The Texas decision is important because textbook publishers base decisions on their biggest markets. More than 30 percent of the $4 billion public school book market is in Texas, California and Florida.
A Texas grass-roots group opposing the proposed books is circulating a petition that urges the Board of Education to take a stand "against efforts to censor scientific criticisms of evolutionary theory."
More than 3,500 people have signed the petition, organized by Texans for Better Science Education.
The group says it has documented dozens of factual errors about evolutionary theory in textbooks.
More than 500 educators and students are among the signers, along with hundreds of scientists, businessmen, lawyers, medical doctors and engineers.
The group also points to a poll showing 82 percent of Texans want the State Board of Education "to fulfill its lawful duty to see that publishers include both strengths and weaknesses of evolutionary theory and remove scientific errors, as required by existing state of Texas law."
The petition's full statement reads: "I agree that both scientific strengths and weaknesses in the theories and hypotheses relating to chemical and biological evolution should be taught and that known errors should be either fully exposed and examined or else be removed from the textbooks completely."
'Icons of evolution'
Backed by a federally funded project, evolutionary theory began gaining prominence in high-school textbooks in 1959, leading to frequent court challenges. In 1987, the U.S. Supreme Court ruled states cannot require public schools to teach creationism whenever evolution is taught.
While the debate generally has been framed as a battle between biblical "young earth creationists" and mainstream scientists, a new movement called intelligent design is gaining influence.
These scientists and philosophers contend empirical research indicates the presence of design in the natural world and believe an "intelligent designer" is the source. They differ from creation scientists because they are unwilling, in a scientific context, to identify that intelligence.
One of the movement's most prominent promoters is molecular biologist Jonathan Wells, whose book "Icons of Evolution" takes biology textbook publishers to task for the alleged "mythology, falsehoods and hoaxes" within today's scientific circles that "pass for evidence of Darwinian evolution."
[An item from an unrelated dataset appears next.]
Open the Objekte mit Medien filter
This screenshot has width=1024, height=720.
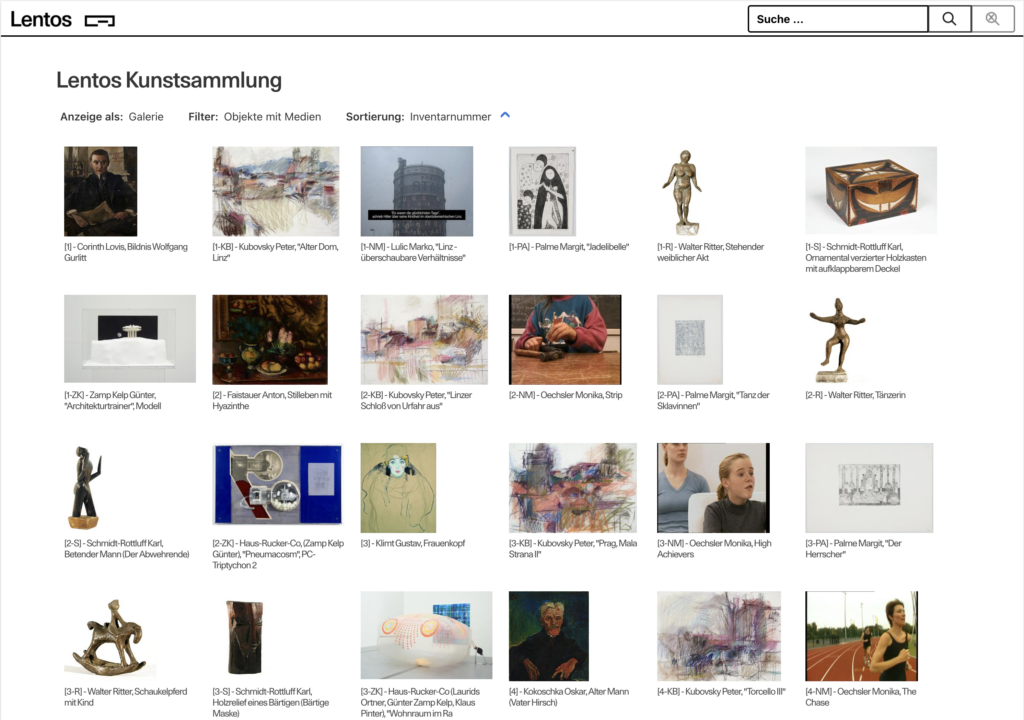(272, 117)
Wells, who earned a doctorate at the University of California Berkeley, is a senior fellow at the Seattle-based Discovery Institute, a leading promoter of intelligent design.
His book takes on 10 of the most prominent arguments neo-Darwinists use as examples of evidence for evolution and claims to show how each is misrepresented and misused to support Darwin's theory of naturalism.
"Dogmatic Darwinists claim that nothing in biology makes sense except in the light of evolution," Wells says. "Then they misrepresent the evidence to promote their view. The truth is, nothing in biology makes sense except in the light of evidence."
He contends over the past decade known scientific frauds have been presented as evidence for evolution, including the embryo drawings of the German scientist Haeckel – known to be fraudulent for a century, he says – and the peppered moth experiment in which researchers glued moths to trees.